Opened 11 years ago
Last modified 5 years ago
#25851 new defect (bug)
post_content lost when inserting Posts with large base64-encoded images
Reported by: | ctayloroomphinc | Owned by: | |
---|---|---|---|
Milestone: | Priority: | low | |
Severity: | critical | Version: | 3.8 |
Component: | Formatting | Keywords: | kses needs-patch |
Focuses: | Cc: |
Description
post_content will be silently blanked-out during a wp_insert_post() call that contains large base64-encoded images within Post HTML content.

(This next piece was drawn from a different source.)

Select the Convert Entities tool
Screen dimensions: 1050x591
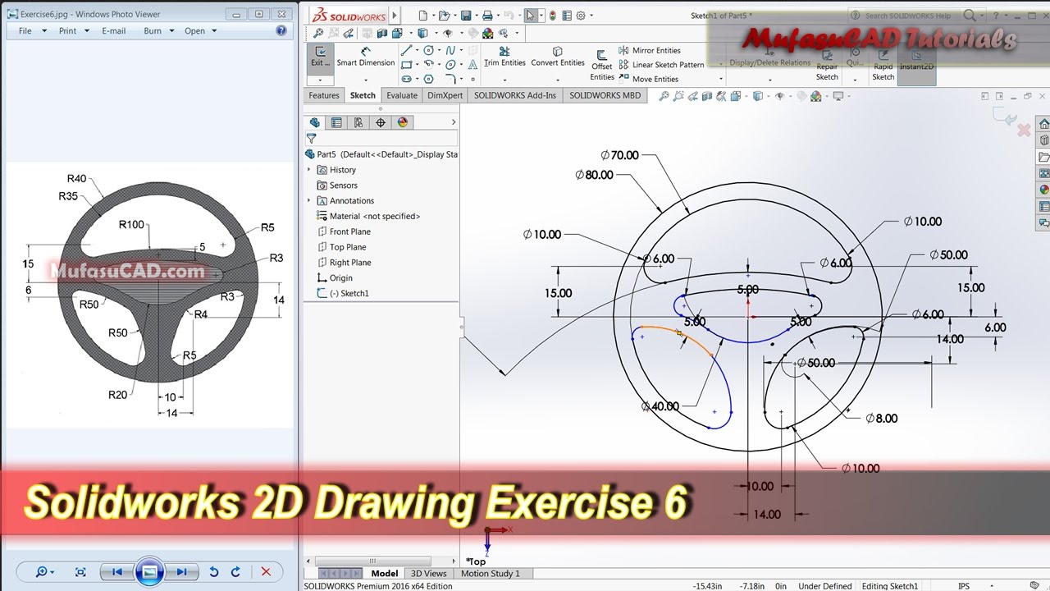click(x=557, y=57)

I've found the source of this problem to be the wp_pre_kses_less_than() function. In the scenario described above, the call to preg_replace_callback() fails, causing a NULL to be returned from wp_pre_kses_less_than(), instead of a string. In this case preg_replace_callback() returns NULL because of a PREG_BACKTRACK_LIMIT_ERROR.
The error can be worked around by setting a higher pcre.backtrack_limit in php.ini, but I still consider this to be a bug because the wp_pre_kses_less_than() should at least emit a warning to the debug.log informing someone that there was an internal PHP error (silent in this case, regardless of error_reporting settings).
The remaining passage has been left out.